If you die, leave the death at the gig. It’s done. Go home. The best thing you can do is keep coming back because your first gig isn’t your toughest gig. This is a marathon, not a sprint. As Mel Miller has said and I have often quoted, “Never let a bad gig go to your heart.”
It helps to record your sets, especially at the beginning. Video is best. That way, you can see what you’re doing or not doing and see where things can be improved upon. Perseverance is important. It’s like stalking without the restraining order.
Chris from Cape Town asks:
“If you do a set without timing and die and then you do a set with timing, can you kill?”
Possibly, but inserting some timing where there was none before will always improve a set. To kill, you’d have to have a perfect storm moment. Only when the material, timing, attitude and rhythm of the performance all fall into place at once, and only with the right audience for that set, can so drastic a change happen all at once.
Good timing will improve material and make it funnier but it isn’t a silver bullet. It’s a partnership between the two. One cannot work well without the other.
As to material itself, it comes back to the frame of reference. It’s like an electrical circuit: the further apart the two electrodes are, the more energy it takes to get a spark to leap the gap. The same goes for comedy. The more you have to fill the audience in, the longer it takes for the material to spark with them.

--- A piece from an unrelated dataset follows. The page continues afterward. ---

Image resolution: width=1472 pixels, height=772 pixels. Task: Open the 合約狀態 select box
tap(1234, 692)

Shared experiences are the bedrock of all comedy. True stuff is the funniest stuff, as Jeff Foxworthy once said.
Also, try a gag at least three times, three different ways, before you decide to shelve it.
Lwando from Jozi asks:
“How do you learn to read your audience?”

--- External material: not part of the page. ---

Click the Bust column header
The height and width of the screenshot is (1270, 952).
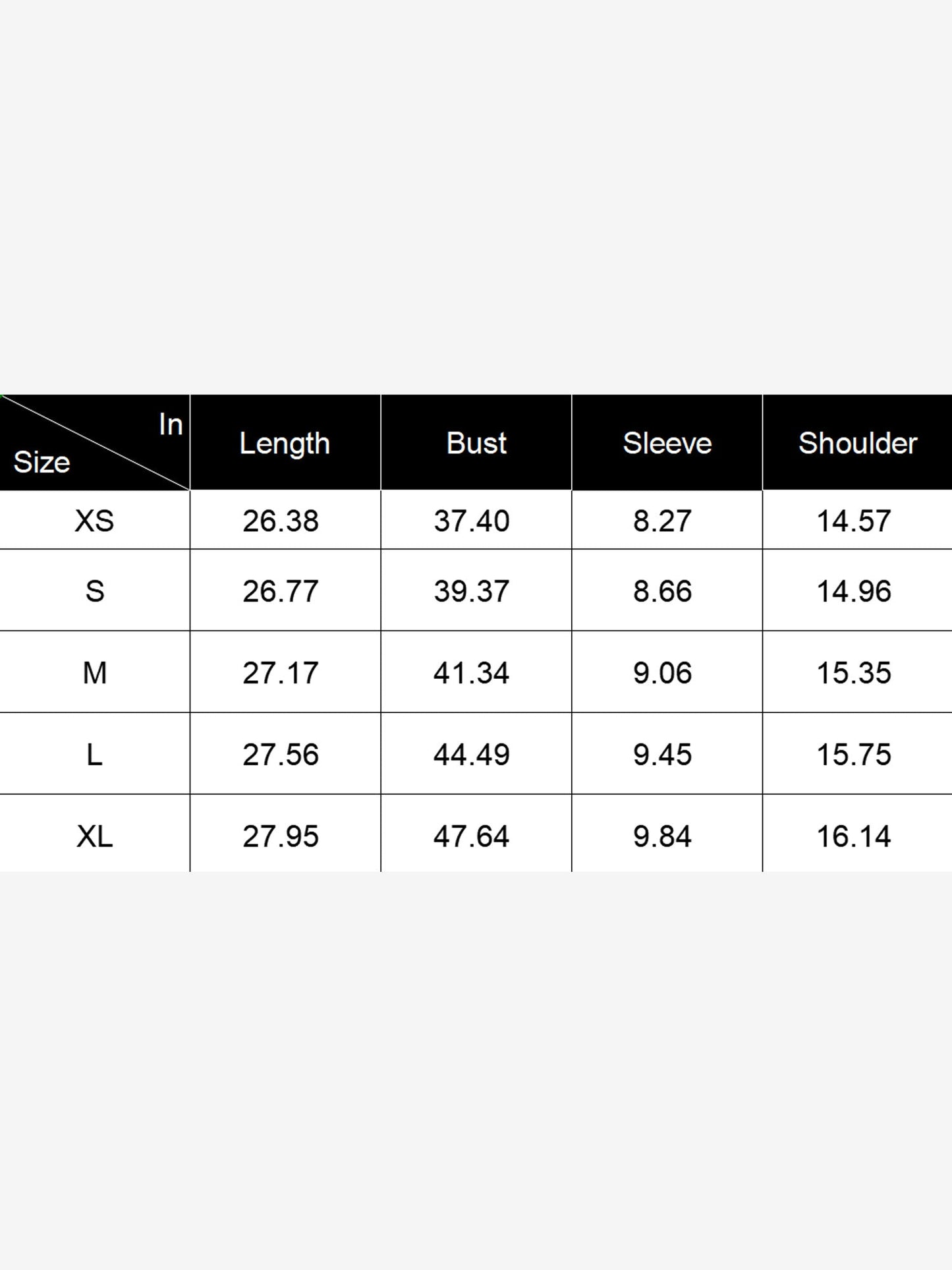click(476, 443)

Practice, at every gig. This is where observation comes in. Make sure that when you have a gig or you’re just there to watch a show, observe what the MC does. A good MC will behave a lot like a fisherman: throwing out a series of different lines to see what the audience will bite at. What they laugh at loudest will be the easier material to do on the night.
There you go folks. I’ll answer more questions as I receive them. Keep sending in your questions to vthejester(at)gmail(dot)com.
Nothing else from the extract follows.